My point is, they clearly aren't removing the majority of disinformed and disinforming nonsense. And I don't think every human at the two orgs are evil. If they say "Look, we found these patterns, these correlations, this forensic data that points at coordinated disinformation", my intuition is that they have done just that.


Sure, not every person is evil. You just need evil leaders and employees that need paychecks to be in a bad spot.

The core problem is that they have two conflicting incentives. They don’t want to look bad for spreading misinformation so they try to restrict it. But, they are incentivized to make money, and posts spreading disinformation are lucrative because they appeal to eyeballs. I am extremely, extremely skeptical that this is a resolvable problem for them.


> you're not going to get the existing billion people in the online world

Your original point, and my response, were both on how an individual can escape the misinformation cesspools of Facebook and Twitter.

Of course I agree it's much harder to solve the problem at the societal scale.


As a passer-by: no, I think their original point was that it's ridiculous to depend entirely on individual actions to address misinformation. On that point they've been consistent across all comments.


> Think you're the smartest person on the planet, unaffected by misinformation?

Thank goodness someone is calling this out other than me. Sites like these are filled with people who think they are smart don't need any help, and worse, expect everyone else in the world to be at their level.

I too am glad social media companies are finally waking up and taking action against this stuff.

Can you imagine a world where Google decided they wouldn't filter spam because it was too controversial?


Here's a little story about one of the smartest people that ever lived, Sir Isaac Newton, and how he went broke along with most of England:

https://www.sovereignman.com/finance/how-isaac-newton-went-f...

Note the graph there showing his purchasing events.

Newton himself was well aware of his folly afterwards. He was able to admit that he was irrational and learn form the experience.
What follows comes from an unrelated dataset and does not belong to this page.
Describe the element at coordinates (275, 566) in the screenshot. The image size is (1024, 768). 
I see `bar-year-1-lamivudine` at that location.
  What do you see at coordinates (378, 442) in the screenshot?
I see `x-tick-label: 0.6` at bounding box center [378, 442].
Many people that consider themselves smart would be well improved to learn the same lesson Sir Isaac did.


>Can you imagine a world where Google decided they wouldn't filter spam because it was too controversial

Absolutely. Another solution would simply fill in the vacuum. Google—-Alphabet, rather—-is a for-profit corporation. Their initial success was the result of outperforming other services in a field so nascent that no one really knew exactly what it was. Google is no one’s friend; they’re not subject to anything except clear demarcations of legal statue and the court system.

It’s important to realize “this stuff” may, someday, very well become your stuff, my stuff and our stuff.
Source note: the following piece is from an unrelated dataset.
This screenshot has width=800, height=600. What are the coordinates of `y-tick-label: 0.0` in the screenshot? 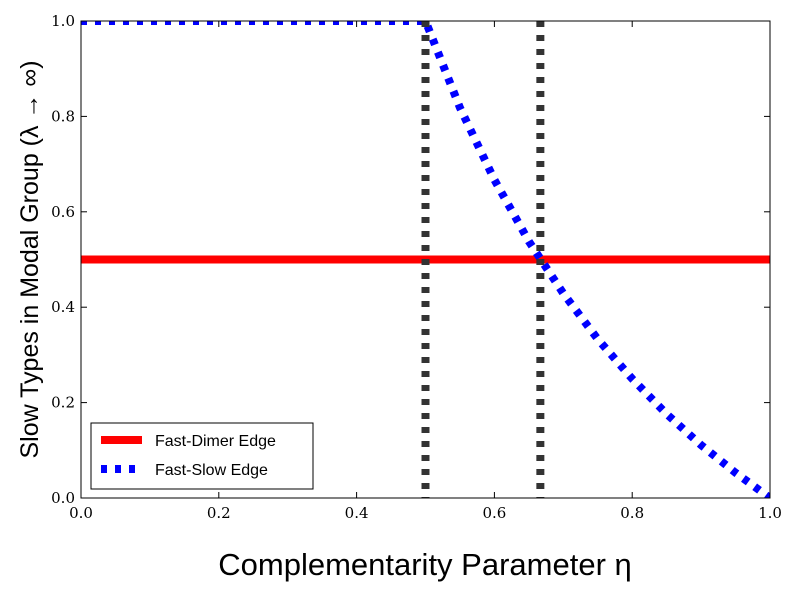 It's located at (63, 498).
That’s the threat, in my opinion. Information is not harmful. Information we can each investigate and self-audit within our own brains. Google we cannot investigate, and it will never experience anything close to a public-facing audit.

Don’t capitulate your God given power away. The power to think. To question. To be wrong. To change your mind. To grow.

One man’s opinion.


> Can you imagine a world where Google decided they wouldn't filter spam because it was too controversial?
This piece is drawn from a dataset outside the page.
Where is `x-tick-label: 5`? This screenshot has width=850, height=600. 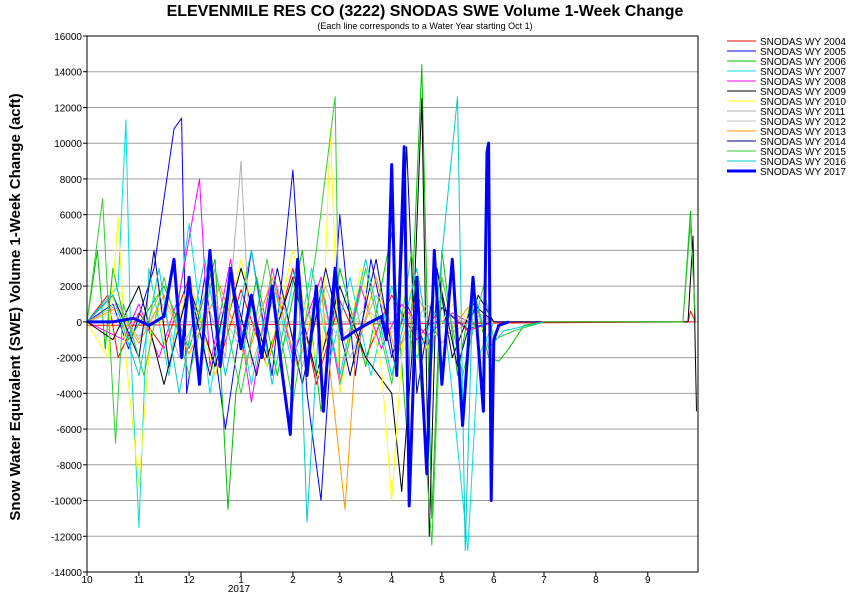 x-tick-label: 5 is located at coordinates (442, 580).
It would be like email: you can run an email client with a spam filter. If you don't like how it's filtering, you can configure it or even download a different client without abandoning your email address.


How many high profile "misinformation" email campaigns until calls for google to explicitly include political perspective in its indicia of email spam?

And then your "imagine a world..." would make sense as an analogy. And there would be people calling for Google to either return to neutrality or stop filtering spam altogether.


(or HN)

Things get a bit too Hail Corporate, especially with specific brands.